Most big-ticket videogames are a pretty straighforward proposition. Hulking space marines turn wave on wave of tentacled nasties into green drizzle; big-boobed ninja women batter the spit out of kickboxing polar bears; gasoline-drinking mutants drive across post-apocalyptic wasteland paying little or no attention to the Highway Code. Punch, kick, shoot, explode. Bliss but just sometimes, the old brain cells look to see a little action too.
Think, perhaps, of games like Portal and Portal 2 which remade the first-person shooter as a bloodless puzzle game with a witty story. Or the fiendishly tricky alchemy simulator Opus Magnum. Or the soothing Monument Valley games, which see the player navigating a series of Escher-like structures using the logic of optical illusion. Or Frostpunk – a resource-management game that sees you trying to build a city in an arctic wasteland, and stirs in an unsettling dose of moral compromise: are we going to give those bodies a decent burial to keep morale up; or pack them in ice in case we need to eat them later?

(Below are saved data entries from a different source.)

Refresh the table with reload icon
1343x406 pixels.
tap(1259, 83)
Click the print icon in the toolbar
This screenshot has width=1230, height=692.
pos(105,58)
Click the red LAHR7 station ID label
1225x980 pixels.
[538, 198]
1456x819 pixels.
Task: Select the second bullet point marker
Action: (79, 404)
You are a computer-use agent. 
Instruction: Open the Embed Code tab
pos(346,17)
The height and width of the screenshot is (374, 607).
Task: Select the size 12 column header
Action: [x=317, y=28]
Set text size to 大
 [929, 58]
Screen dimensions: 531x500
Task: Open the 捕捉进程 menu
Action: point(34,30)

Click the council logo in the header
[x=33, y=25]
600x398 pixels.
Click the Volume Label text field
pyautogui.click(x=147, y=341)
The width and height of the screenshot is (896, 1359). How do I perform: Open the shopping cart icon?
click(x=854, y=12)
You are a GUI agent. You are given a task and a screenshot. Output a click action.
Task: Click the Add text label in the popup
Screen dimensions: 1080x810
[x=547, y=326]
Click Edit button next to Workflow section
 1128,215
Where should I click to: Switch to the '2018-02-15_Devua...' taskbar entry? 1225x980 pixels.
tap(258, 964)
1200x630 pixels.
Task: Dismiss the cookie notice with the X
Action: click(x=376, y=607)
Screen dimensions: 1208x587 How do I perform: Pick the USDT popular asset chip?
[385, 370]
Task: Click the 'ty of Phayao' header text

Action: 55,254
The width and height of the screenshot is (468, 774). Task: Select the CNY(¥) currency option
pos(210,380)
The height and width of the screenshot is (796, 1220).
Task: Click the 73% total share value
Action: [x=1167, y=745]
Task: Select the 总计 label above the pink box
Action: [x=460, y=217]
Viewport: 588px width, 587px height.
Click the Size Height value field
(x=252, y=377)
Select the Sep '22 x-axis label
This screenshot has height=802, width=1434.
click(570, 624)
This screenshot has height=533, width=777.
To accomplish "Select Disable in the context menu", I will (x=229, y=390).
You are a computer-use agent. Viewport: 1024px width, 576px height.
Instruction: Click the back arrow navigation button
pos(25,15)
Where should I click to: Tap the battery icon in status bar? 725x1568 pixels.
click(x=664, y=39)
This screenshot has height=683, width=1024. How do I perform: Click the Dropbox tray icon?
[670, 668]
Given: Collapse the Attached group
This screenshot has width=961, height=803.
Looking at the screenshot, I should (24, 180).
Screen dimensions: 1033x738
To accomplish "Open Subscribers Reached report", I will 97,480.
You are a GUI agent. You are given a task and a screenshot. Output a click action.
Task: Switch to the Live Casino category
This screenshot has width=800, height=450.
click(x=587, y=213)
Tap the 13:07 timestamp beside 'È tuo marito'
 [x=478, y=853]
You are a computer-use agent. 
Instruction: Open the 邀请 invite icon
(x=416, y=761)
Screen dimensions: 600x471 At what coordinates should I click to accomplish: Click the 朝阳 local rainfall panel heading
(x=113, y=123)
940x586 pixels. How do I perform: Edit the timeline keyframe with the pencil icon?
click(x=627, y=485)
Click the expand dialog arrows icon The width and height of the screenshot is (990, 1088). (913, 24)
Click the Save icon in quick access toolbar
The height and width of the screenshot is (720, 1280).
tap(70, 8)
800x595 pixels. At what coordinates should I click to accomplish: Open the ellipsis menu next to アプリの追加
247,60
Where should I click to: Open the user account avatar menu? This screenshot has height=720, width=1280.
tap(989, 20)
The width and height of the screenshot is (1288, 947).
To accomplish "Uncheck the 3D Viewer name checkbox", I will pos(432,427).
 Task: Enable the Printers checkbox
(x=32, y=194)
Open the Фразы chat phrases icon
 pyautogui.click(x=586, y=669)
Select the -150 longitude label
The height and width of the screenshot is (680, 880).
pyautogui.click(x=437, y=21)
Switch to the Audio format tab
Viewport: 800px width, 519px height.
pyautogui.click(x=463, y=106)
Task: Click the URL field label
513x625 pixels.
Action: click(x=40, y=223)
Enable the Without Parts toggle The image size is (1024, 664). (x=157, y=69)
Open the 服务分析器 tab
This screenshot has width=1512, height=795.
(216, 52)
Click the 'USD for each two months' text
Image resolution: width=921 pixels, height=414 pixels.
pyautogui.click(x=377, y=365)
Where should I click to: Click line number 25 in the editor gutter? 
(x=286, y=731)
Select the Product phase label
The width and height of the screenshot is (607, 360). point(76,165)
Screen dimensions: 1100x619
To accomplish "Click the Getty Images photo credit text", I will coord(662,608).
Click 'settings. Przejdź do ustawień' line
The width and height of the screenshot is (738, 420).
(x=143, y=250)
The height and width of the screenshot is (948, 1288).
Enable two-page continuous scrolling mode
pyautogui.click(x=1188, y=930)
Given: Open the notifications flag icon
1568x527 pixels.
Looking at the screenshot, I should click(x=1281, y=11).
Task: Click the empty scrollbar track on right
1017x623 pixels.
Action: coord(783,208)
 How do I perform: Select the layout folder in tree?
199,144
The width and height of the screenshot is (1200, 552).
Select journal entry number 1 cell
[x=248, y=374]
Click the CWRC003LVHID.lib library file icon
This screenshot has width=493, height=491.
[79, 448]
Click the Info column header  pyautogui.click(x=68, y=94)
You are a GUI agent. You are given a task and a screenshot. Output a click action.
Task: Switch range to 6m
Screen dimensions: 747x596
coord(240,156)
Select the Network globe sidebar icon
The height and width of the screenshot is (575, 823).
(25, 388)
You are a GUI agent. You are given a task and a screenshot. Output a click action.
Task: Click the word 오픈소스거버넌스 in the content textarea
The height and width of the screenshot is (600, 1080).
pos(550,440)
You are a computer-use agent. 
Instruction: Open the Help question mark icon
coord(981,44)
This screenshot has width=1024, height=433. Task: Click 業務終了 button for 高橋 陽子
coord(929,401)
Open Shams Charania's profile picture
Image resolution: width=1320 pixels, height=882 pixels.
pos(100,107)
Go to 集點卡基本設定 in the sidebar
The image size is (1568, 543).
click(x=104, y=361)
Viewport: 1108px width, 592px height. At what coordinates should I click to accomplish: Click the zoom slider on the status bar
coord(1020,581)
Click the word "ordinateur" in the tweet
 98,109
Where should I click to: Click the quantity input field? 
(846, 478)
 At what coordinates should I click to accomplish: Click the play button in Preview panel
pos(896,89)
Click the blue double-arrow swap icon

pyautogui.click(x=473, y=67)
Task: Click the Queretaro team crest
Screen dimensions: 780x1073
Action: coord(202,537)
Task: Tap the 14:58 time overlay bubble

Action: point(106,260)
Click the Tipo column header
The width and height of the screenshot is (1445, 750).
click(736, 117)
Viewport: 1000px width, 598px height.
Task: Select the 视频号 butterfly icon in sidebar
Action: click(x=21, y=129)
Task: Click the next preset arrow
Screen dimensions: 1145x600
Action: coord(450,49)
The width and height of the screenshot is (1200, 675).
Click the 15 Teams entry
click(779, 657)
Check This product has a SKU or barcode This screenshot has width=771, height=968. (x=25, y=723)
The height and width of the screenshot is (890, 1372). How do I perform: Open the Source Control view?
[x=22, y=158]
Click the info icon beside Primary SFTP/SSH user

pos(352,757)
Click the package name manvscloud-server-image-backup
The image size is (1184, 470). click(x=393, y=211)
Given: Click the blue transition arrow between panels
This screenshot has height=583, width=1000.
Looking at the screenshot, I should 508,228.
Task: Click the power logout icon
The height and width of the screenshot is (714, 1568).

Already, 2020 looks to see the release of a number of chewier games for the thoughtful gamer. One of the biggest releases of the year will undoubtedly be Cyperpunk 2077 –the new project from CD Projekt Red, who made the magnificent Witcher 3: The Wild Hunt. They’ve traded in swords and dragons for a William Gibson influenced future California — and as well as offering the chance for hi-tech bloodletting, the game can be completed without taking a single life. Already, it’s festooned with awards and not just because it contains actual Keanu Reeves. Well, I’m excited.
Another big release is Gods and Monsters from the makers of Assassin’s Creed. It promises to be a puzzle-stuffed open-world adventure set in the world of Greek myth, with lushly painterly visuals and an emphasis on exploration and lateral thinking rather than simply hurling thunderbolts; touches, some are saying, of Zelda: Breath of the Wild. I’m thinking well, hoping this will be a bit like God Of War with a postgraduate degree.
Most videogames aren’t exactly rocket science but Kerbal Space Program actually was. The player had to build rockets and send them into orbit and beyond, and in doing so deal with all sorts of issues involving orbital physics in the hopes of keeping their crews of little green astronauts alive. Kerbal Space Program 2 is due out this year and gives the skilled player the chance to go to infinity and beyond or to get a calculation out and cause tragic suborbital explosion after tragic suborbital explosion. The closest you’ll get to being in NASA in the 60s.
Many of the more thoughtful videogames – remember Day of the Tentacle or Sam and Max Hit The Road? – come in the form of point-and-click graphic adventures, where puzzle solving and narrative come to the fore. This year will see a full release of the much-admired Kentucky Route Zero – a surreal and atmospheric adventure game centring on a truck driver’s journey down the titular spectral road. The developers have cited Gabriel Garcia Marquez, Flannery O’Connor and David Lynch as inspirations. And another independent game, Studio Fizbin’s Minute of Islands, is a playable cartoon set in a cute but peculiar archipelago filled with mysterious neglected tech that the player must repair and use.
And if that sounds too much like a definite objective, how about Sable, which is more like an open-world exploration game with anime-style graphics? Its emphasis is on picking up stories and absorbing an alien culture as your character roams through the desert, rather than completing linked objectives like a string of sausages. It promises to be highly replayable.
I also have high hopes for 12 Minutes – an adventure game that promises to play like a turbocharged Groundhog Day, as the player replays the same 12 minutes over and over again in the hopes of changing the outcome. And, no, he’s not making a cup of tea and settling down to watch telly: that 12 minutes sees his wife announce she’s pregnant, the police showing up and violence being done. As TS Eliot said: “If all time is eternally present/ All time is unredeemable.”
Then, of course, there’s what sometimes used to be called sneak-em-ups: games where stealth is prioritised over shooting and brains over firepower. There are hopes, though no release date is yet announced, that the long awaited Shadows of Doubt will slip into the schedules this year. Described by its developers as “a detective stealth game somewhere between Deus Ex and Sherlock Holmes: Consulting Detective”, it offers players wanting to unleash their inner Philip Marlowe a huge procedurally generated city in which to snoop about picking locks and rifling through filing cabinets. Basically, it’s going to be noir for nosey parkers and I’m totally here for it.
Finally, there’s Spiritfarer, which is unimprovably described by its development team as “a cosy management game about dying”. You, yes, you are ferryman to the dead. Build a customised Charon-style ferry, make friends with the spirits of the deceased…and ferry them to their eternal rest. Much more satisfying and civilised, surely, than Gears of War.